Targeted syndromic next-generation sequencing panel for simultaneous detection of pathogens associated with bovine reproductive failure

Abstract

Bovine reproductive failure, which includes infertility, abortion, and stillbirth in cattle, leads to significant economic losses for beef and milk producers. Diagnosing the infectious causes of bovine reproductive failure is challenging as there are multiple pathogens associated with it. The traditional stepwise approach to diagnostic testing is time-consuming and can cause significant delays. In this study, we have developed a syndromic next-generation sequencing panel (BovReproSeq), for the simultaneous detection of 17 pathogens associated with bovine reproductive failure.
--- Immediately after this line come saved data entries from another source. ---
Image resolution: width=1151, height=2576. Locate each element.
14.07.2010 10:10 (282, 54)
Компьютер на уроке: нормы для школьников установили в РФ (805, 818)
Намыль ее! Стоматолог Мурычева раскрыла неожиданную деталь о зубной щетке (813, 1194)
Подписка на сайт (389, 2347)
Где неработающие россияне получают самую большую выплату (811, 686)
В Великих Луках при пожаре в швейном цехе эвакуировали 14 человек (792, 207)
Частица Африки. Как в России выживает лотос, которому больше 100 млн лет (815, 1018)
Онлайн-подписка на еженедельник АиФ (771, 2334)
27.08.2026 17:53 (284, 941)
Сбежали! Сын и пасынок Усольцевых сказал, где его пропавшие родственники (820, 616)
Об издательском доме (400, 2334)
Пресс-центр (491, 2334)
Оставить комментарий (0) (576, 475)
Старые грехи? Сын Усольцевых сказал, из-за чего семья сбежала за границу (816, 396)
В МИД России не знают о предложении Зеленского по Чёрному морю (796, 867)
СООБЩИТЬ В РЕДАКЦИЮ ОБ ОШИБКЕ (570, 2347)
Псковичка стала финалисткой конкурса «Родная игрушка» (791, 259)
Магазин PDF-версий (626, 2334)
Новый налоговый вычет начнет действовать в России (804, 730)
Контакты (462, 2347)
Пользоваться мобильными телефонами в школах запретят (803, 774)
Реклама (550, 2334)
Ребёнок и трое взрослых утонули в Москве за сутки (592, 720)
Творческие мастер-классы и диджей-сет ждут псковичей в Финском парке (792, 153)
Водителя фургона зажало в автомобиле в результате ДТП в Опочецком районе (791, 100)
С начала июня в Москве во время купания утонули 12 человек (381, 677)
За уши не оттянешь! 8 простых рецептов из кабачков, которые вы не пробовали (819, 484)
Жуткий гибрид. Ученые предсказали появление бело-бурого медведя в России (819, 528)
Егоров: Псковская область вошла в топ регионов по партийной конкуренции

This targeted approach involves amplifying multiple pathogen-specific targets using ultra-multiplex PCR, followed by sequencing with the Oxford Nanopore platform and subsequent analysis of the data using a custom bioinformatic pipeline to determine the presence or absence of pathogens. We tested 116 clinical samples and found that BovReproSeq results matched with current diagnostic methods for 93% of the samples, and most of the disagreements occurring in samples with very low pathogen loads (Ct > 35). At the optimal read-count threshold of 10 reads (minimum number of reads to classify the sample as positive), the sensitivity of the assay was approximately 82%, while specificity was 100%. The overall accuracy of the assay was 98.8%. Matthew's Correlation Coefficient was approximately 0.90 and F1 score (harmonic mean of Precision and Recall) was 0.90, indicating excellent overall performance. Our study presents a significant advancement in detecting the infectious agents associated with bovine reproductive failure and the BovReproSeq panel's ability to detect 17 pathogens makes it a promising tool for veterinary diagnostics.